What should I know about antibodies, vaccines, and the Delta variant?

The CDC officially recommends vaccination for all eligible individuals, including those who have already had COVID-19 in the past. Compared to natural immunity, Dr. Adalja says immunity from vaccination is stronger, more robust, and more predictable — making it the best route for protecting against severe illness from the Delta strain.

While an infection creates antibodies against all the proteins in a particular viral strain, vaccination is more focused on neutralizing the most important protein. "The spike protein, which binds to receptors to get inside a person's cells, is the most important protein for a wide variety of strains," says Lakdawala. Antibodies against the virus' spike proteins neutralize the entire virus, she explains, which prevents it from entering the cells and making you sick.

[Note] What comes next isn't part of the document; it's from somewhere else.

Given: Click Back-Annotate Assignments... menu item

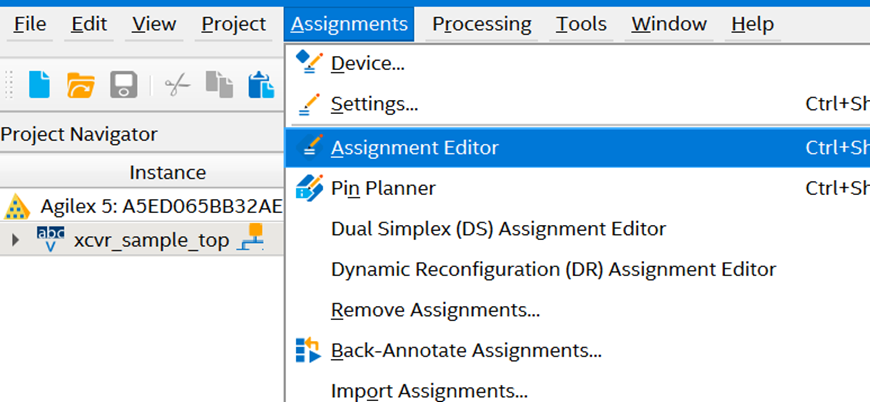Looking at the screenshot, I should [x=466, y=351].
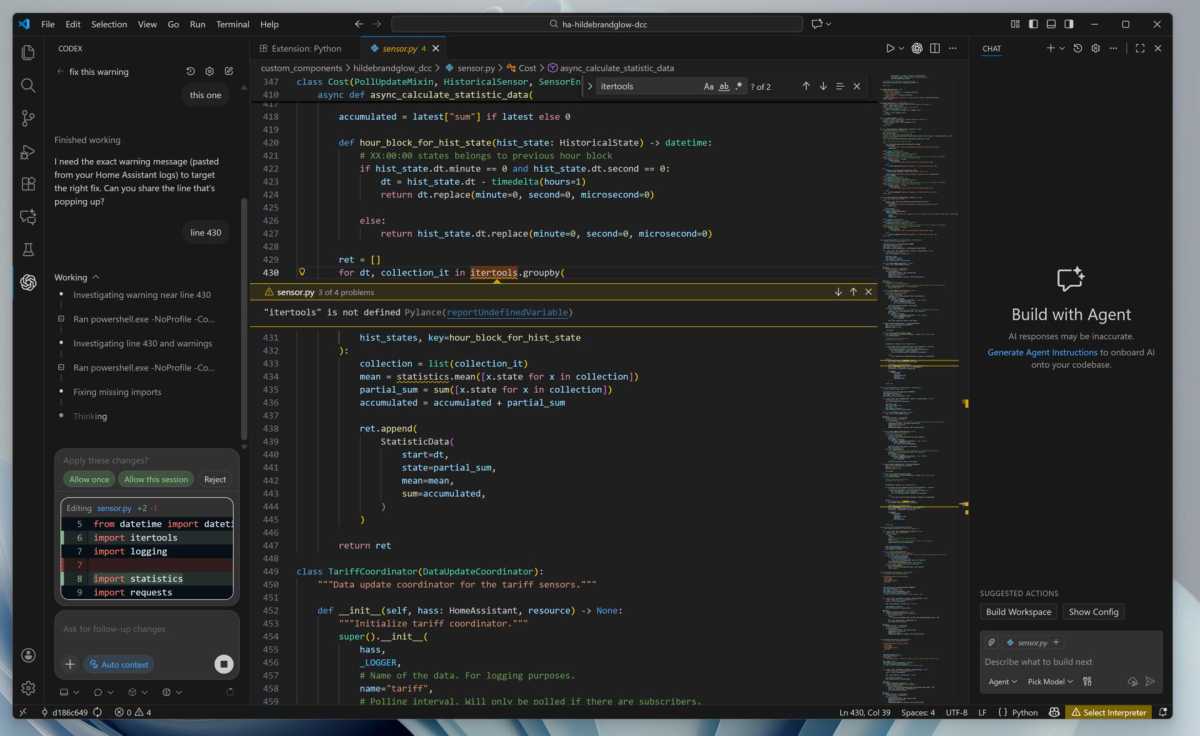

Vaccines also provide more antibodies to fight off a new infection. Dr. LeBaer says while people who have been infected may have antibodies in their blood, those antibodies increase considerably upon vaccination.

And due to the increased antibodies, when the vaccine protection starts to wear off, people might be protected longer. "The vaccine elicits many more antibodies than a natural infection, so as the vaccine declines, the protection lasts longer than it would from a natural infection," says Dr. Heald-Sargent.

While she says vaccines won't totally protect you from sickness, Dr. Heald-Sargent adds that all three vaccines currently allowed by the FDA's emergency use authorization offer some protection against severe sickness—including from the Delta variant.

"When it comes to what matters, preventing serious disease, hospitalization, and death, all three vaccines are extremely reliable," explains Dr. Adalja. "It's extremely unlikely that anyone who's been fully vaccinated would die from any emerging strains of COVID-19, including the Delta strain."

And even if you are already vaccinated against COVID-19, experts encourage continued masking and physical distancing in public spaces, especially if you live in a high-transmission area. "Even if you're vaccinated, you can still have an infection," says Dr. Heald-Sargent. "It might not make you sick, but you could still transmit it to someone else."

The information in this story is accurate as of press time. However, as the situation surrounding COVID-19 continues to evolve, it's possible that some data have changed since publication. While Health is trying to keep our stories as up-to-date as possible, we also encourage readers to stay informed on news and recommendations for their own communities by using the CDCWHO, and their local public health department as resources.